--- Task directions ---
Search the listing below for the word "agent" and return each line that contains it.

[[ Data records, beginning ]]

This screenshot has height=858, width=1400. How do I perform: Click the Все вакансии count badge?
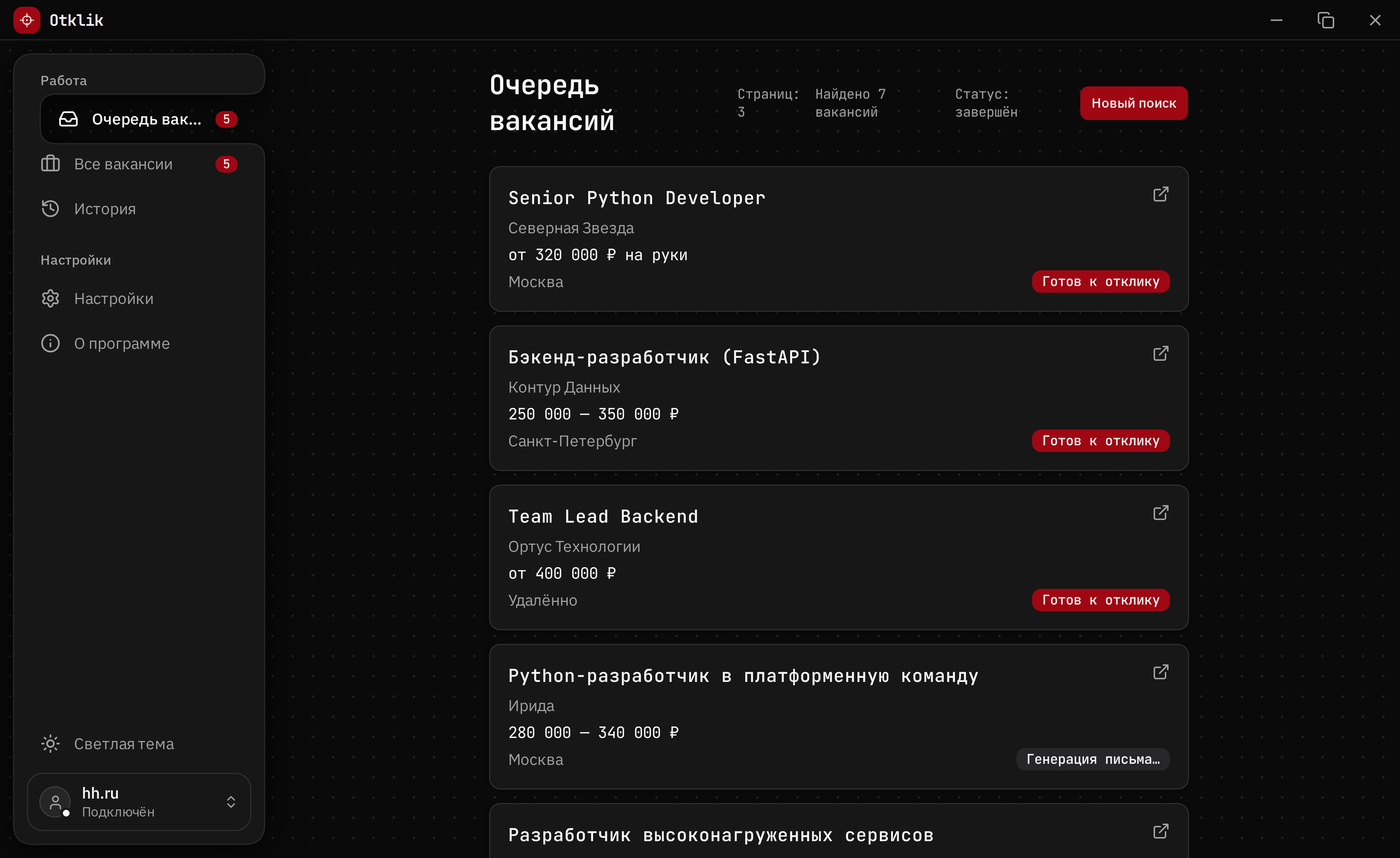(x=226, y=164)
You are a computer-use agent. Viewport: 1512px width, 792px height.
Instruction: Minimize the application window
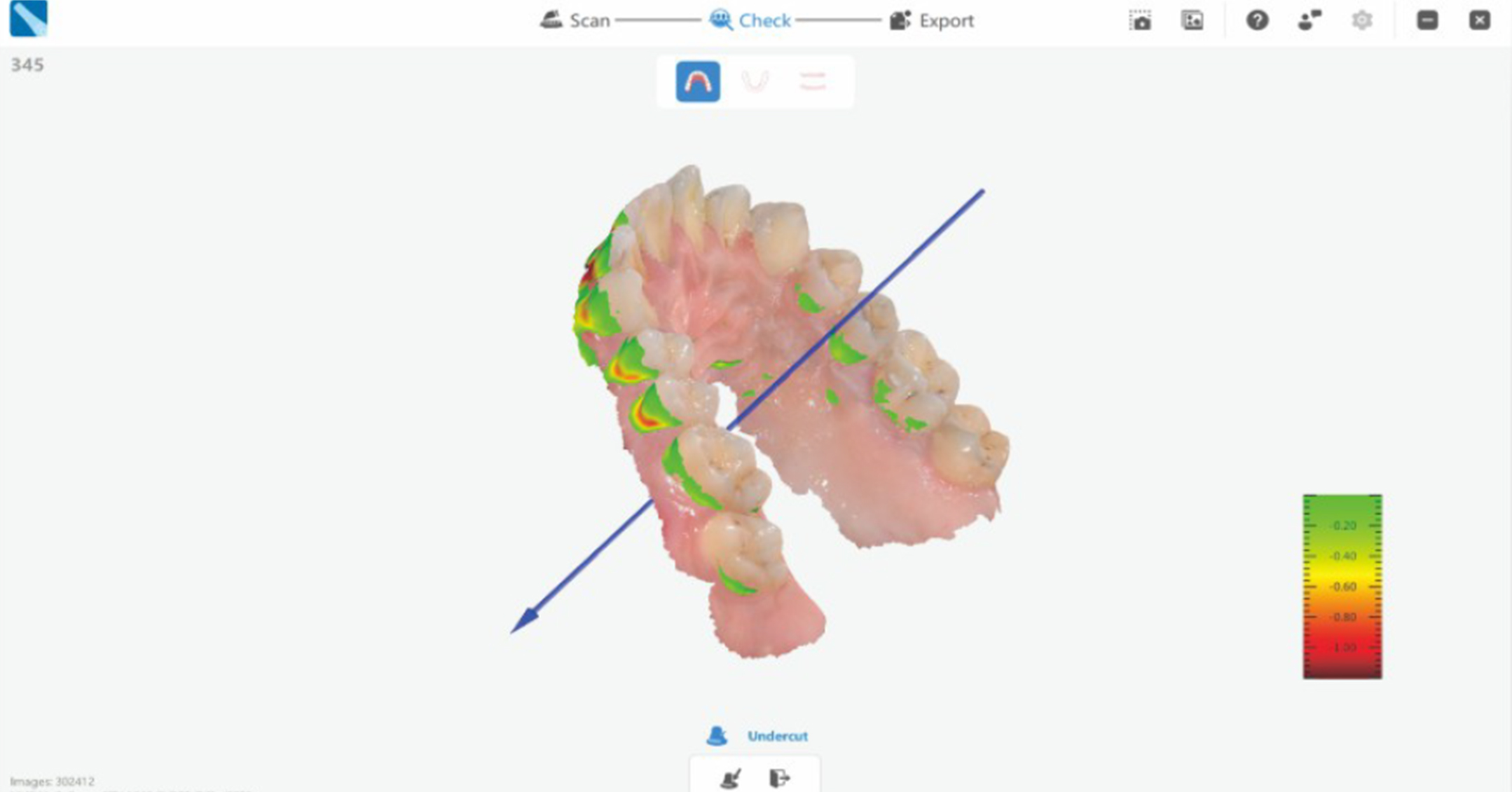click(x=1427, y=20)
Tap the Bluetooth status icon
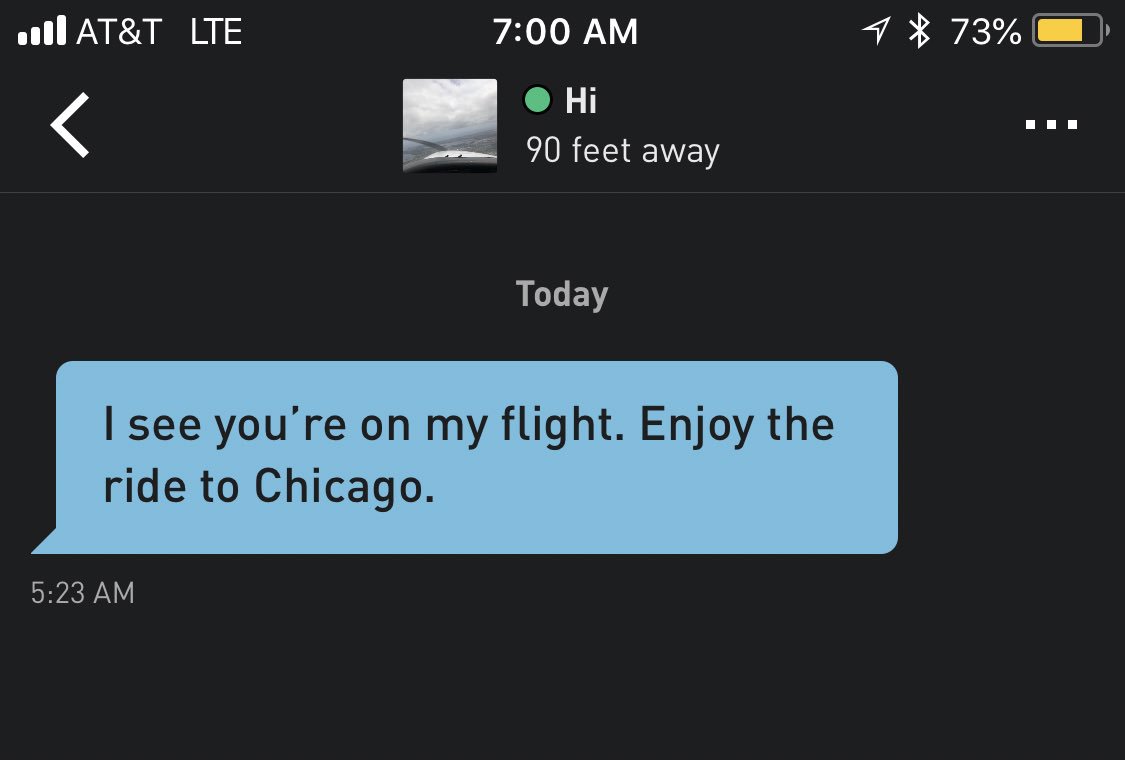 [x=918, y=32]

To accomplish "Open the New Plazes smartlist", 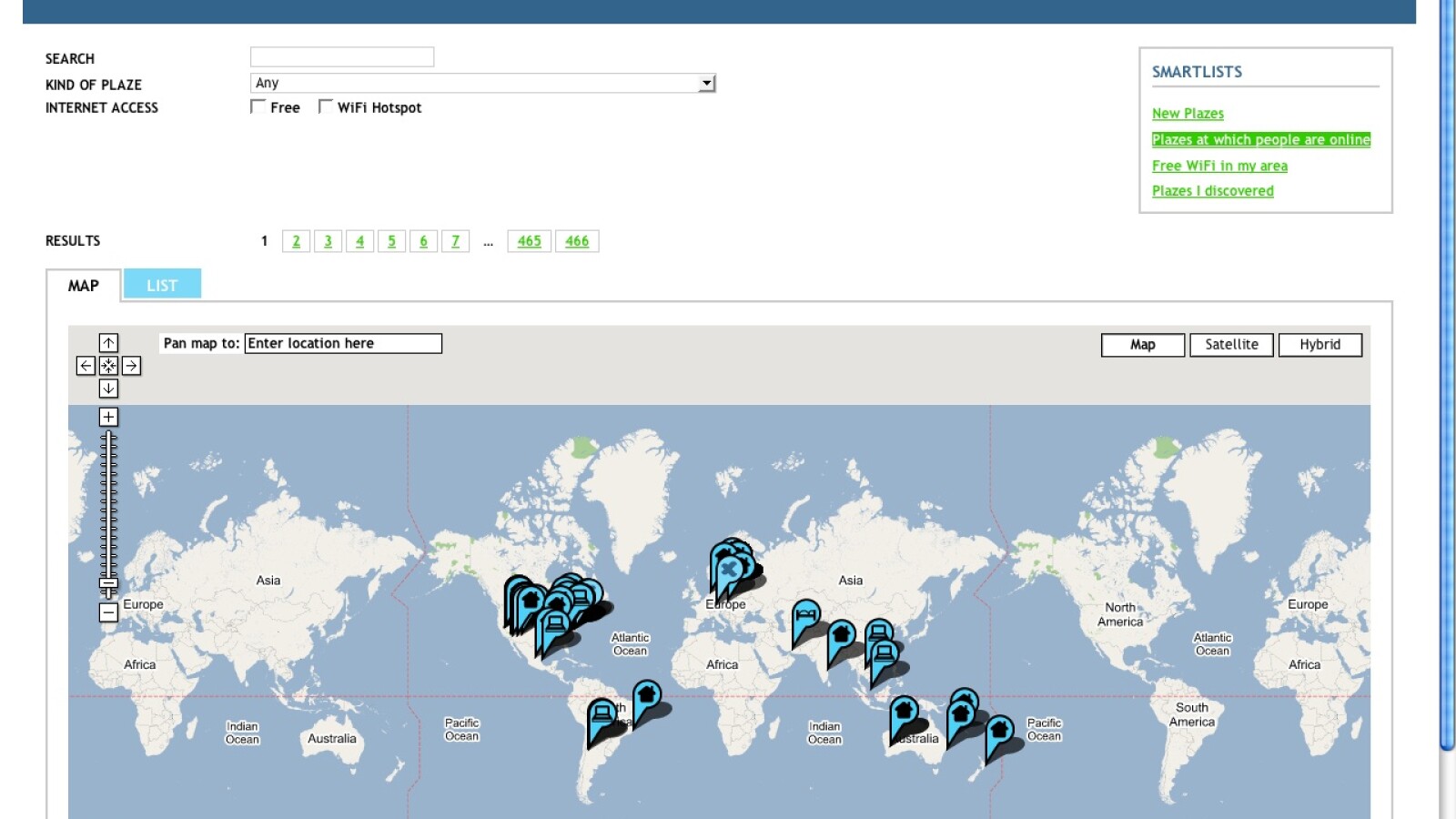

[[ Data records, end ]]
[[ Data records, beginning ]]

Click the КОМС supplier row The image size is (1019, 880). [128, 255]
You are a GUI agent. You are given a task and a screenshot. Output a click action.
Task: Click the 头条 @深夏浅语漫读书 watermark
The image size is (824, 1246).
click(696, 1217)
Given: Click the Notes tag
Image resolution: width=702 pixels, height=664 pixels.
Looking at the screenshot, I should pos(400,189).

[[ Data records, end ]]

--- Reply to the exercise ---
You are a computer-use agent. Viewport: 1512px width, 792px height.
You are a GUI agent. You are given a task and a screenshot. Output a click action.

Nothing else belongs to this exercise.